FISH FACTOR: More cuts to halibut harvest expected in 2019

Alaska fishermen are bracing for more cuts to their halibut harvest next year.

Results of this year’s surveys showed that the Pacific stock from California to the Bering Sea continues to decline, and will likely result in lower catches.

“We estimate that the stock went down until around 2010 from historical highs in the late 1990s. It increased slightly over the subsequent five years and leveled out around 2015 or 2016 and has been decreasing slowly in spawning biomass (total weight of mature fish to catch) since then,” said Ian Stewart, lead stock assessment scientist with the International Pacific Halibut Commission, at its interim meeting last week in Seattle.

The IPHC oversees the Pacific halibut resource and sets annual catch limits for the U.S. and British Columbia.

A summary of the 2018 data show that coastwide fishery landings were about 23.5 million pounds, a low for the last decade. For Alaska, the total halibut take was nearly 16.7 million pounds, 5 percent shy of the fishery limit.

Total halibut removals by all users, including bycatch, added up to 38.7 million pounds in 2018.

Sixty-one percent of the catch went to commercial fisheries; recreational users took 19 percent and 3 percent went for subsistence use. Halibut bycatch in other fisheries accounted for 16 percent.

Halibut bycatch in the Central and Western Gulf totaled 2.1 million pounds, nearly all taken by trawl gear. In the Bering Sea and Aleutian Islands, halibut bycatch is projected at 3.5 million pounds, primarily by Seattle trawlers fishing for flatfish.

The average price at the docks for Pacific halibut this year was $5.74 per pound, compared to $6.53 in 2017. Nearly 2,000 fishermen participate in Alaska’s halibut fishery. Catch limits for 2019 will be revealed by the IPHC in Vancouver in January.

Warm water watch

In recent years, IPHC scientists have included ecosystem impacts in their assessments of the Pacific halibut stock, such as how the fish are reacting to warming oceans.
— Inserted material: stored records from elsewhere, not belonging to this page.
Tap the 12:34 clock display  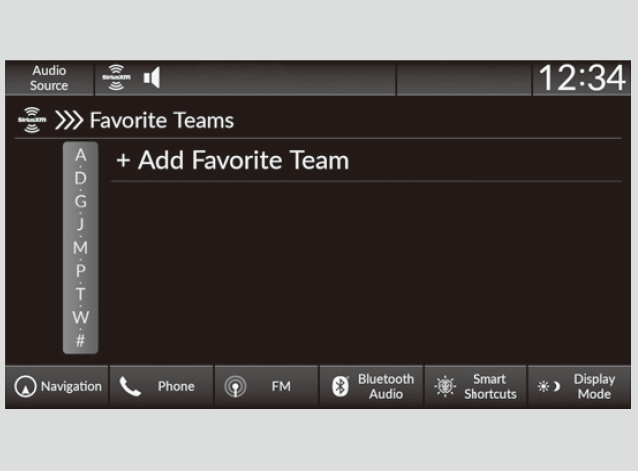pos(581,78)
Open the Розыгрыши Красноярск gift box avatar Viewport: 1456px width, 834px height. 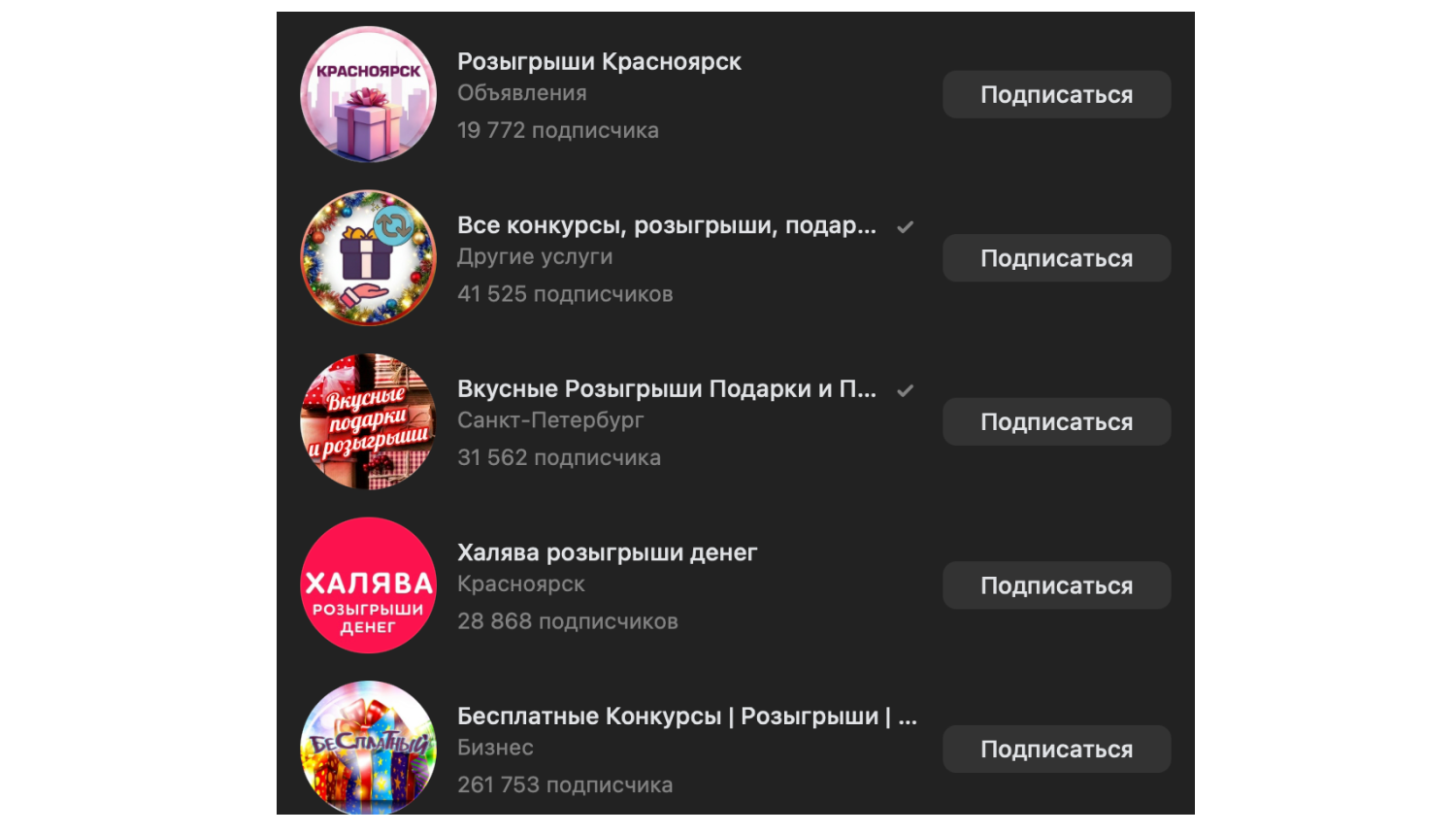368,94
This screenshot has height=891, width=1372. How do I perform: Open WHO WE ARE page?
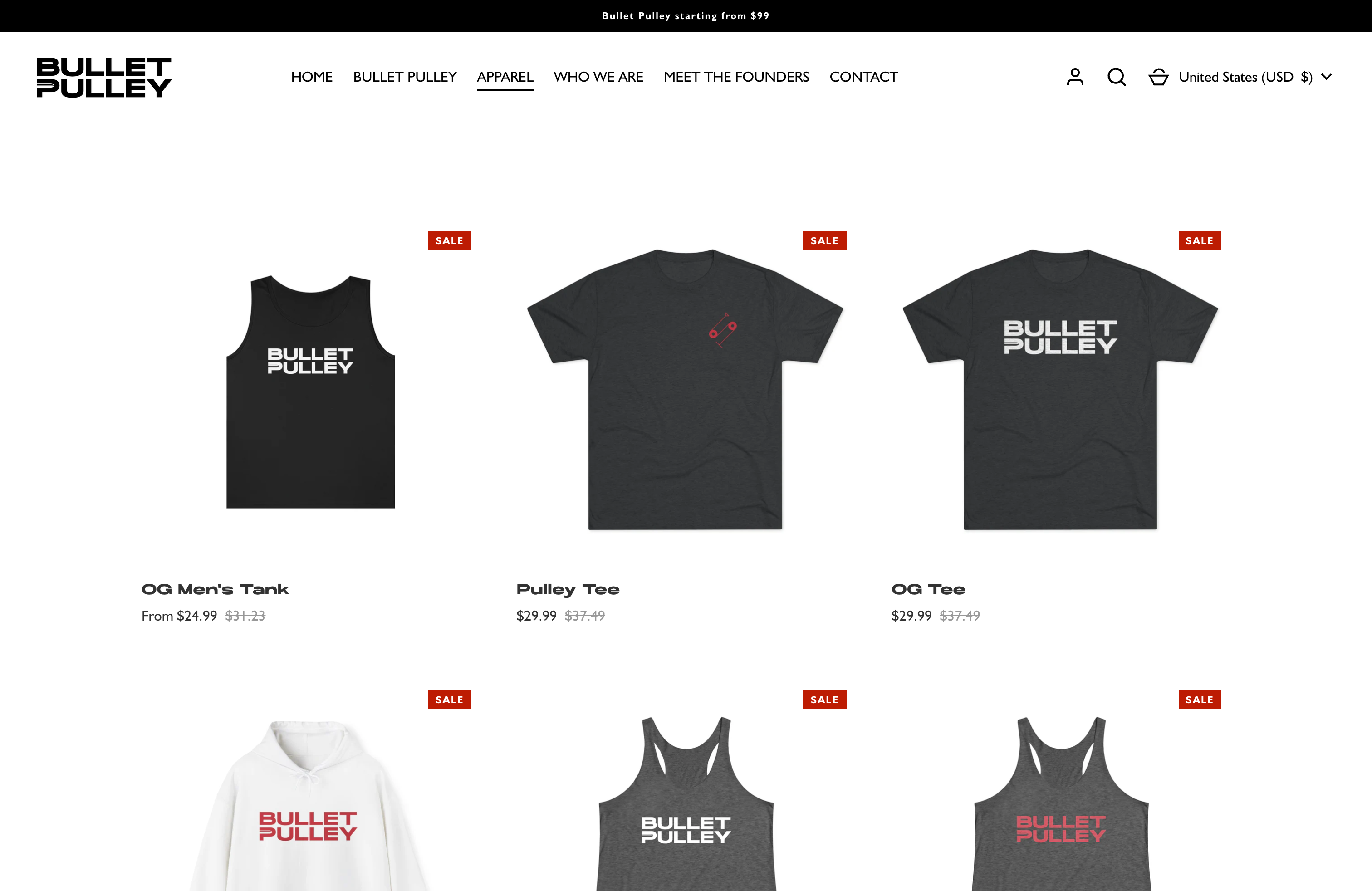pos(598,76)
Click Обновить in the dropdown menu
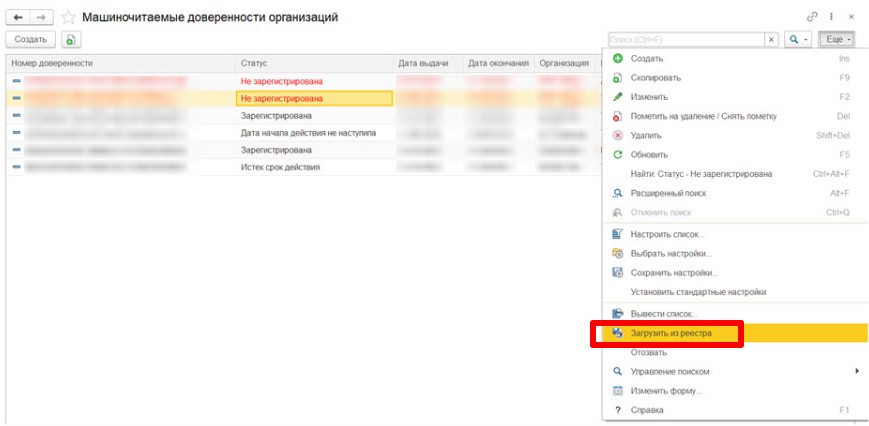 click(649, 154)
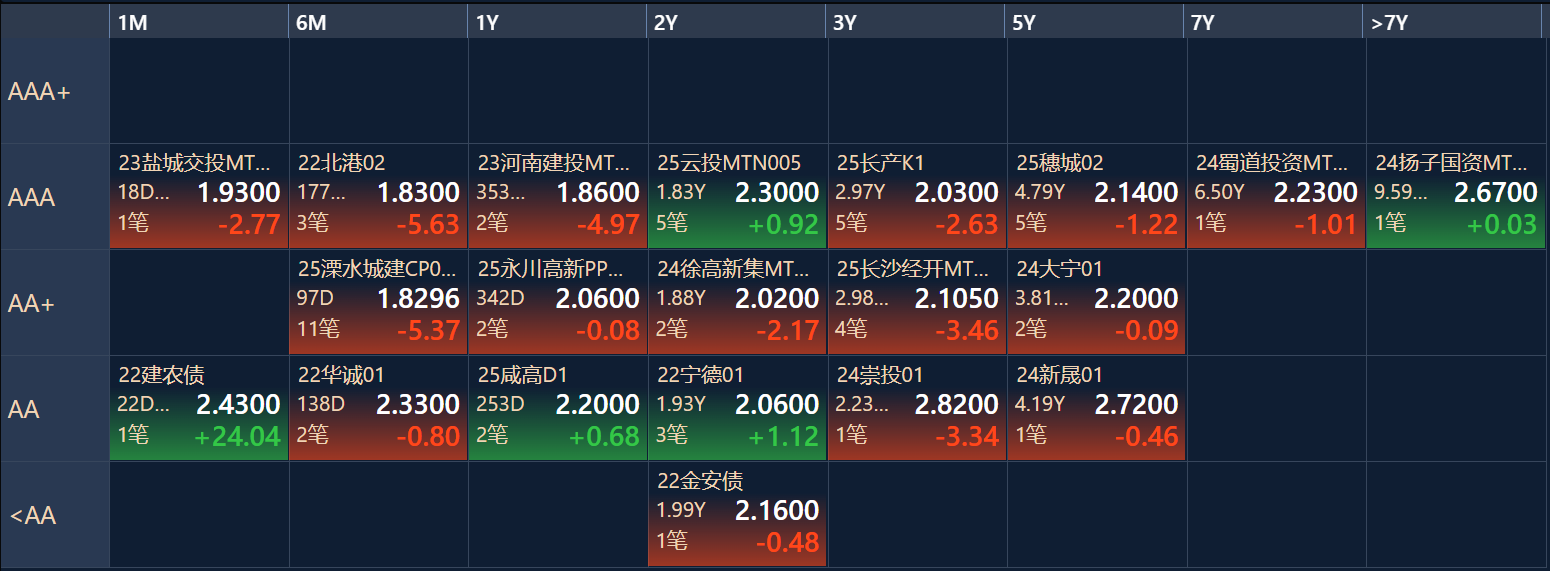Click the 25长产K1 bond cell
The height and width of the screenshot is (571, 1550).
click(917, 197)
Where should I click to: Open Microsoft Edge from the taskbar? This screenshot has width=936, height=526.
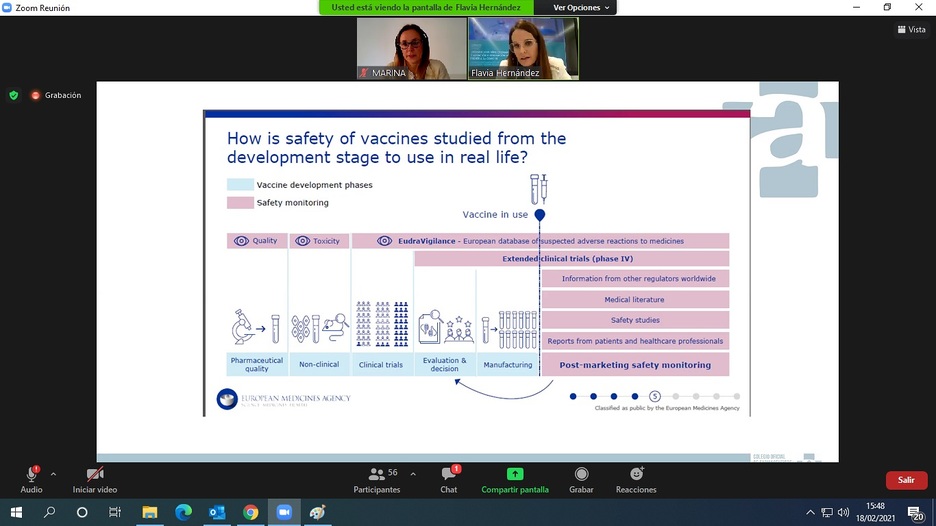[183, 512]
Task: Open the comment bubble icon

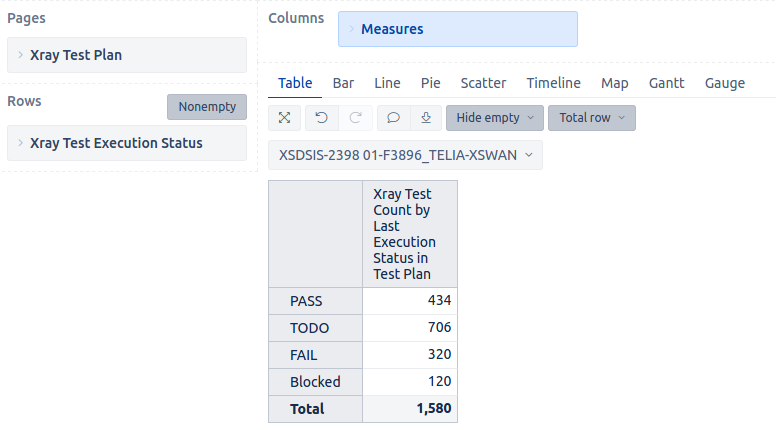Action: (393, 118)
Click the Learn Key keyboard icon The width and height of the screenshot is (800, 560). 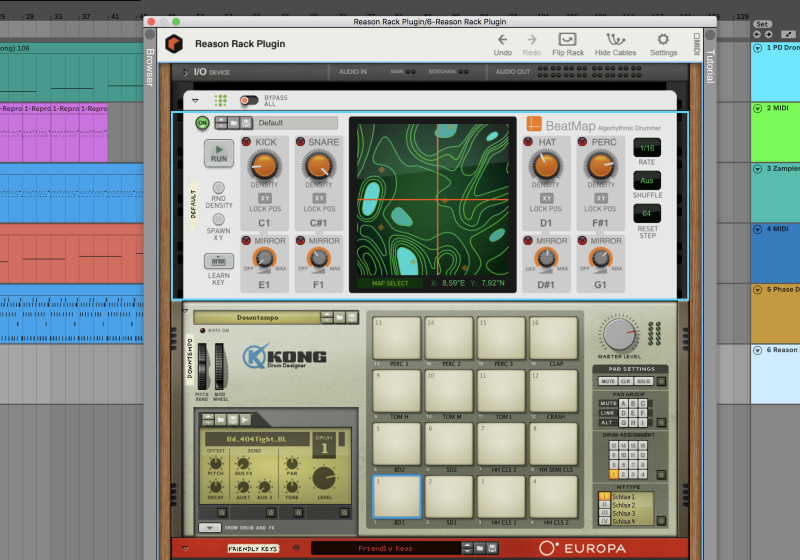coord(219,261)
At the IPHC meeting, Ian Stewart referenced the massive, warm blob in the Pacific Ocean from 2014 through 2017 and said remains of it appear to be hanging around.

“We’ve seen a continued presence of warm surface waters through the fall of 2018. It’s not quite the magnitude of the previous blob, but it is definitely different from what would be the norm in the North Pacific,” Stewart said.

“Particularly of note, and relevant to halibut in Region 4 (Bering Sea), which means halibut across the entire coast because much of the coastwide recruitment likely comes from Region 4,” Stewart added, “is the fact that there was virtually no sea ice in the winter of 2018 in the Bering Sea. And that led to no cold pool in the summer, that being a tongue of cold bottom water that extends southward, generally corresponding to the extent of ice cover in the winter time.”

The lack of that cold pool, he said, has caused big behavioral changes.

“It’s led to more than half the cod biomass being distributed in the northern Bering Sea north of the normal survey grid, and a northward shift as well of pollock, although not quite as extreme,” Stewart said. “We saw a shift as well in Pacific halibut on the order of about a 20 percent increase in density between 2017 and 2018 in the northern Bering Sea.”

The halibut scientists also track Pacific Decadal Oscillations that show recurring patterns of ocean/atmospheric climate variability. Stewart said the PDO is used as an index of halibut productivity.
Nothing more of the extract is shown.